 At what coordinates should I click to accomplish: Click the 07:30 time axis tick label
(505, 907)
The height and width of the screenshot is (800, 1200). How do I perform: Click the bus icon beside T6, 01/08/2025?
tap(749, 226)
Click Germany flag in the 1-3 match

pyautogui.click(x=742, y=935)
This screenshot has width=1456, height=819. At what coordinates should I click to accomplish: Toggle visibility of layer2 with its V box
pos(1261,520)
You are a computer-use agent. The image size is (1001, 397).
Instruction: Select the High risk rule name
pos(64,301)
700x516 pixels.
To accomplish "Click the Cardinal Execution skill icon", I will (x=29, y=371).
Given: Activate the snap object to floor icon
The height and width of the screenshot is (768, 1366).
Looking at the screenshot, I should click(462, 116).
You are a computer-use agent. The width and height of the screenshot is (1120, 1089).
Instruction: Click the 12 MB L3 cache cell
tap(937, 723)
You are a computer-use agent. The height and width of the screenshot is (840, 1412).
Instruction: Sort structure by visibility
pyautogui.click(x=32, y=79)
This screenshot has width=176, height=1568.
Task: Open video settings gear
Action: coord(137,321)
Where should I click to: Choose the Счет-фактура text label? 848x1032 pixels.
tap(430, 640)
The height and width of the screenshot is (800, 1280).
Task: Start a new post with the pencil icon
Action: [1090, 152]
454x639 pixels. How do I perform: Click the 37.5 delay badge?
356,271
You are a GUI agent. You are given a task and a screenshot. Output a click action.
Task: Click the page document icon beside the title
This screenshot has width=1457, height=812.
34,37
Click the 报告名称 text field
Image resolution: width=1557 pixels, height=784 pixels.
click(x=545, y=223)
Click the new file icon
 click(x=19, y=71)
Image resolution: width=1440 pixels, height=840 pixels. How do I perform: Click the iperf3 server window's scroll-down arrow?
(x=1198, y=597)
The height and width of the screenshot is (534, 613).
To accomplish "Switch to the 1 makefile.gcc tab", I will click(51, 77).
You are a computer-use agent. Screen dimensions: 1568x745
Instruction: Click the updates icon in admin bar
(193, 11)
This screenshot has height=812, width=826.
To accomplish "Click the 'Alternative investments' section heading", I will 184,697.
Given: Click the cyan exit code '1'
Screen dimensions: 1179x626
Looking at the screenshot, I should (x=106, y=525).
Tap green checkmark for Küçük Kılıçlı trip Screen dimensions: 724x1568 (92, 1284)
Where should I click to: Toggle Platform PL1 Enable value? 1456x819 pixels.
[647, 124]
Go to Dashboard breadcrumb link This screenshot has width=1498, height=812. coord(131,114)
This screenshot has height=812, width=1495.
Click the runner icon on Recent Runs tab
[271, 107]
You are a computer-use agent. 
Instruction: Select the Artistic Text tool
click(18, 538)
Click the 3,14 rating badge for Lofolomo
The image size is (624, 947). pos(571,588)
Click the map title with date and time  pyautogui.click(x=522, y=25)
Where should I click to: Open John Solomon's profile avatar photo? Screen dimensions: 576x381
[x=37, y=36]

◇ ◇ ◇ ◇

Can you put every line of the entries above into a Markdown table with the columns Row and Line, numbering the rows in order and skipping blank lines?

| Row | Line |
|---|---|
| 1 |  At what coordinates should I click to accomplish: Click the 07:30 time axis tick label |
| 2 | (505, 907) |
| 3 | The height and width of the screenshot is (800, 1200). How do I perform: Click the bus icon beside T6, 01/08/2025? |
| 4 | tap(749, 226) |
| 5 | Click Germany flag in the 1-3 match |
| 6 | pyautogui.click(x=742, y=935) |
| 7 | This screenshot has width=1456, height=819. At what coordinates should I click to accomplish: Toggle visibility of layer2 with its V box |
| 8 | pos(1261,520) |
| 9 | You are a computer-use agent. The image size is (1001, 397). |
| 10 | Instruction: Select the High risk rule name |
| 11 | pos(64,301) |
| 12 | 700x516 pixels. |
| 13 | To accomplish "Click the Cardinal Execution skill icon", I will (x=29, y=371). |
| 14 | Given: Activate the snap object to floor icon |
| 15 | The height and width of the screenshot is (768, 1366). |
| 16 | Looking at the screenshot, I should click(462, 116). |
| 17 | You are a computer-use agent. The width and height of the screenshot is (1120, 1089). |
| 18 | Instruction: Click the 12 MB L3 cache cell |
| 19 | tap(937, 723) |
| 20 | You are a computer-use agent. The height and width of the screenshot is (840, 1412). |
| 21 | Instruction: Sort structure by visibility |
| 22 | pyautogui.click(x=32, y=79) |
| 23 | This screenshot has width=176, height=1568. |
| 24 | Task: Open video settings gear |
| 25 | Action: coord(137,321) |
| 26 | Where should I click to: Choose the Счет-фактура text label? 848x1032 pixels. |
| 27 | tap(430, 640) |
| 28 | The height and width of the screenshot is (800, 1280). |
| 29 | Task: Start a new post with the pencil icon |
| 30 | Action: [1090, 152] |
| 31 | 454x639 pixels. How do I perform: Click the 37.5 delay badge? |
| 32 | 356,271 |
| 33 | You are a GUI agent. You are given a task and a screenshot. Output a click action. |
| 34 | Task: Click the page document icon beside the title |
| 35 | This screenshot has width=1457, height=812. |
| 36 | 34,37 |
| 37 | Click the 报告名称 text field |
| 38 | Image resolution: width=1557 pixels, height=784 pixels. |
| 39 | click(x=545, y=223) |
| 40 | Click the new file icon |
| 41 |  click(x=19, y=71) |
| 42 | Image resolution: width=1440 pixels, height=840 pixels. How do I perform: Click the iperf3 server window's scroll-down arrow? |
| 43 | (x=1198, y=597) |
| 44 | The height and width of the screenshot is (534, 613). |
| 45 | To accomplish "Switch to the 1 makefile.gcc tab", I will click(51, 77). |
| 46 | You are a computer-use agent. Screen dimensions: 1568x745 |
| 47 | Instruction: Click the updates icon in admin bar |
| 48 | (193, 11) |
| 49 | This screenshot has height=812, width=826. |
| 50 | To accomplish "Click the 'Alternative investments' section heading", I will 184,697. |
| 51 | Given: Click the cyan exit code '1' |
| 52 | Screen dimensions: 1179x626 |
| 53 | Looking at the screenshot, I should (x=106, y=525). |
| 54 | Tap green checkmark for Küçük Kılıçlı trip Screen dimensions: 724x1568 (92, 1284) |
| 55 | Where should I click to: Toggle Platform PL1 Enable value? 1456x819 pixels. |
| 56 | [647, 124] |
| 57 | Go to Dashboard breadcrumb link This screenshot has width=1498, height=812. coord(131,114) |
| 58 | This screenshot has height=812, width=1495. |
| 59 | Click the runner icon on Recent Runs tab |
| 60 | [271, 107] |
| 61 | You are a computer-use agent.  |
| 62 | Instruction: Select the Artistic Text tool |
| 63 | click(18, 538) |
| 64 | Click the 3,14 rating badge for Lofolomo |
| 65 | The image size is (624, 947). pos(571,588) |
| 66 | Click the map title with date and time  pyautogui.click(x=522, y=25) |
| 67 | Where should I click to: Open John Solomon's profile avatar photo? Screen dimensions: 576x381 |
| 68 | [x=37, y=36] |